The task: For each record below, retype the text exactly and omit any image.

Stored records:
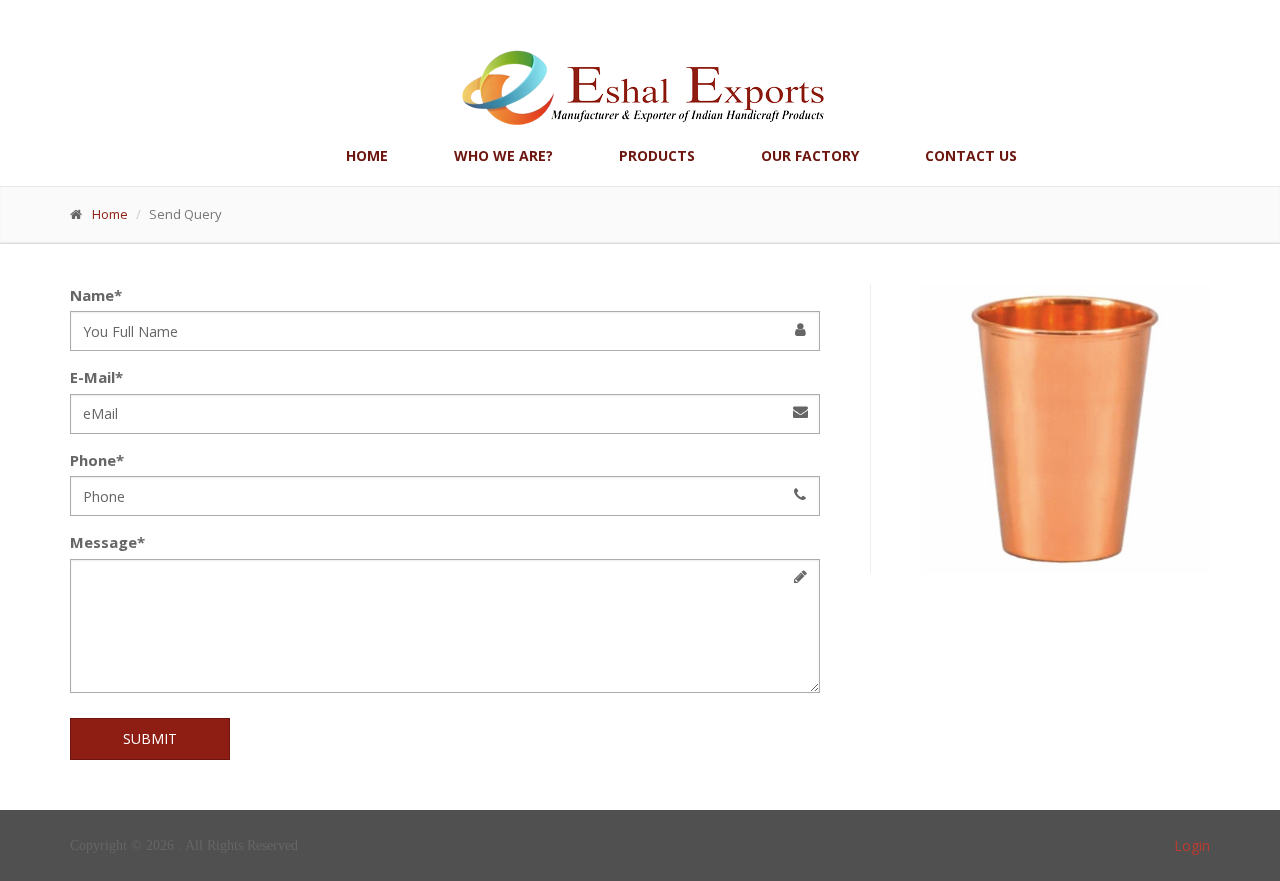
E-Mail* (96, 377)
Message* (107, 542)
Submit (150, 738)
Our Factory (810, 155)
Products (657, 155)
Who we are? (503, 155)
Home (367, 155)
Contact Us (971, 155)
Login (1192, 845)
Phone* (97, 460)
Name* (96, 295)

Answer to this exercise:
E-Mail* (96, 377)
Message* (107, 542)
Submit (150, 738)
Our Factory (810, 155)
Products (657, 155)
Who we are? (503, 155)
Home (367, 155)
Contact Us (971, 155)
Login (1192, 845)
Phone* (97, 460)
Name* (96, 295)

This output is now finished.